Repeated validation can be tortuous

Whatever be the official reference document, the inspiration could not have been the laws of the United Kingdom. Rather, it was at the behest of the ruling party that this proposal was made, and understandably so. The BJP came to power in 2014, with a massive mandate. It had an absolute majority on its own and 4 times more seats than the biggest opposition party.  Along with it’s allies, the NDA alliance had a comfortable 300 plus seats. In the next three years, it swept to power in 20 States. This was no mean feat considering that the party had significant presence in just half a dozen States prior to 2014. But it also lost elections in a few key States -- Delhi, Bihar, Punjab -- and barely managed to cobble up governments in Goa, Uttaranchal and Meghalaya. Also, it lost several by-elections and its numbers in the Lok Sabha dwindled, giving it a paper thin majority.

After the 2014 general elections, three to four States or Union Territories went to polls each year. The electioneering took its toll on the party, especially as it meant that the Prime Minister who was its star campaigner had to visit major constituencies both during the general elections as well as the State elections. It also meant that the party became answerable to all its decision makings each year and not once in five years. The demonetisation, the GST, the food price rise, the farmer distress and the cow slaughter lynchings came back on the spotlight in every State election as if it was the Prime Minister Modi and not the State Chief Minister who was fighting for validation. The BJP feels that by having one time election of States and the Central Government, it need not keep justifying its decision makings or performances repeatedly.

Periodic check helps corrective actions

But that is not in the interest of the citizen, nor the political party in power. As citizens, we find that repeated polls have helped better decision making not only at the Centre but also in the States. Though they might politically be at loggerheads, the BJP at the Centre, the TMC in Bengal, the TRC in Telangana, the TDP in Andhra are all making every effort to give the people good governance. There could be mistakes, but there is no policy paralysis anywhere. Few can deny that the GST Act initially had major flaws, and it was revised repeatedly only because it was criticised during every State election.

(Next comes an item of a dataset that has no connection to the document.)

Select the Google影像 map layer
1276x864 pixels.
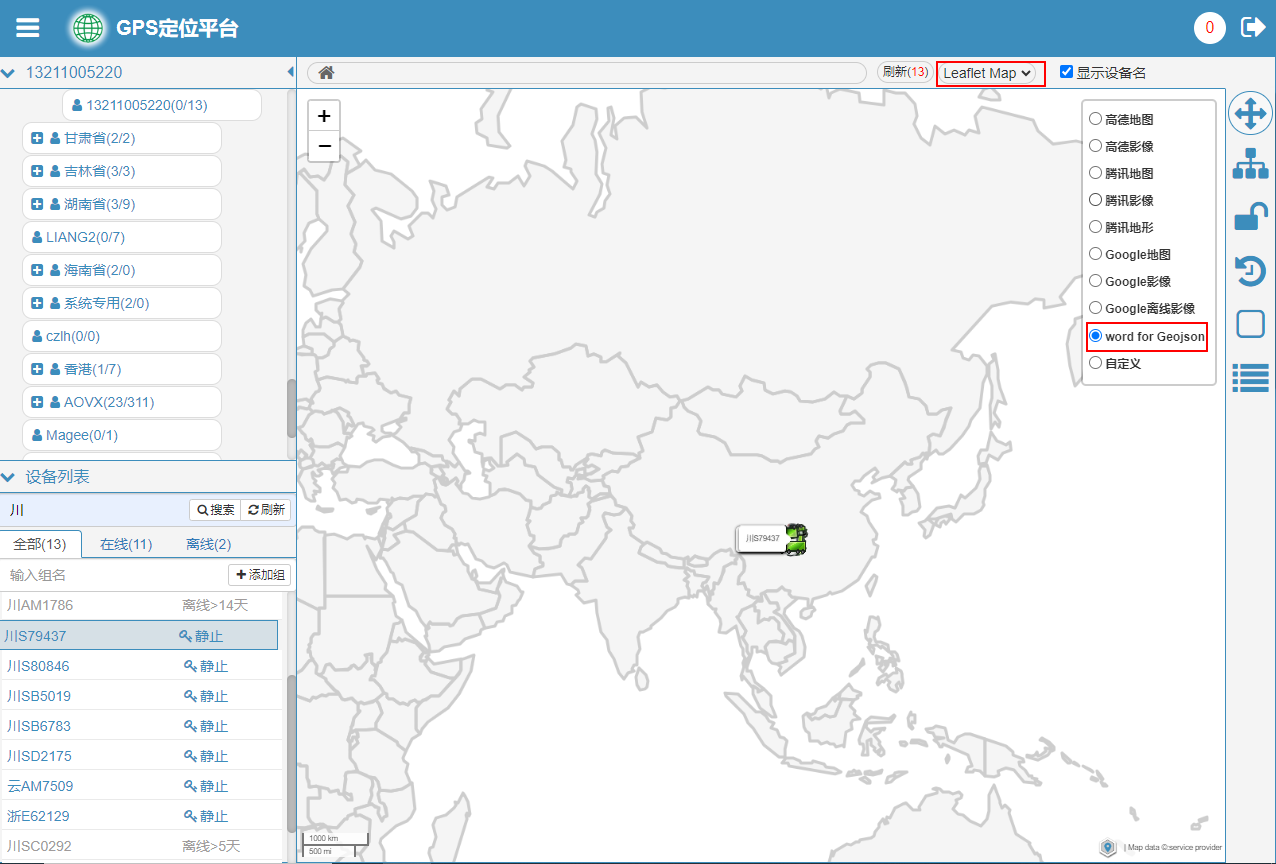tap(1095, 281)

The same thing applies to issues like food price volatility or farmer suicides or rural electrification. If State elections were not happening regularly, the price of potatoes, onions and tomatoes would have periodically crossed the Rs 100 mark. There would be no imports and no IT raids to check hoarding. Similarly, there would be no concentrated action to help the farmer and no revised MSPs. The BJP Government at every step has improved the performance of its governance because these issues came under the spotlight repeatedly, because so many State elections.

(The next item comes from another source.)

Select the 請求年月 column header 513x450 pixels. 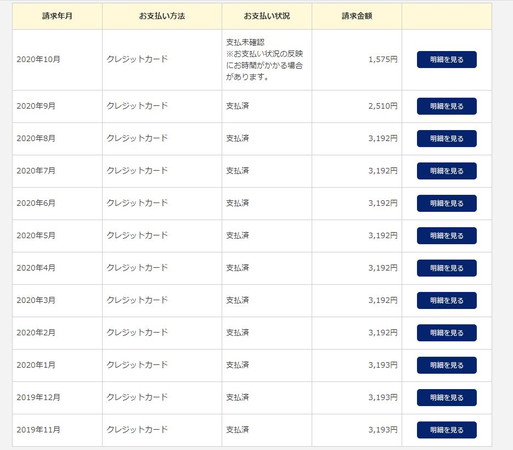[x=57, y=16]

Helps reminding politicians of promises

India is still not a mature democracy or a developed nation. An emerging nation has various challenges and one of the biggest challenge is good, transparent and efficient governance. Politicians make tall promises before they come to power. Once elected they feel that they can ignore their commitments to the people till the last year in office.

They start working on their promises only when their tenure is ending and the next election is due. Again, unlike developed nations, the laws are often weak and not strictly enforceable. Politicians and bureaucrats often break the law and know that they can get away with impunity due to lack of law enforcement.

Hence, people who come to power -- be it politicians, administrators or government servants -- often get drunk on power and misuse office. This is irrespective of the political party or the administrative position. They often take the wrong route unintentionally or wilfully. Such decision making needs repeated correction.

The only way that can happen is through repeated scrutiny at State elections during the five year tenure of the Government. Political accountability is low in emerging economies and the only way the voter can get the politicians keep promises is make them act before elections. If it is once in five years, the wait is infinitely long and it is the citizen and the nation which suffers. So let the polls be as they are, as they help course correction in a nation that is finding its way to prosperity.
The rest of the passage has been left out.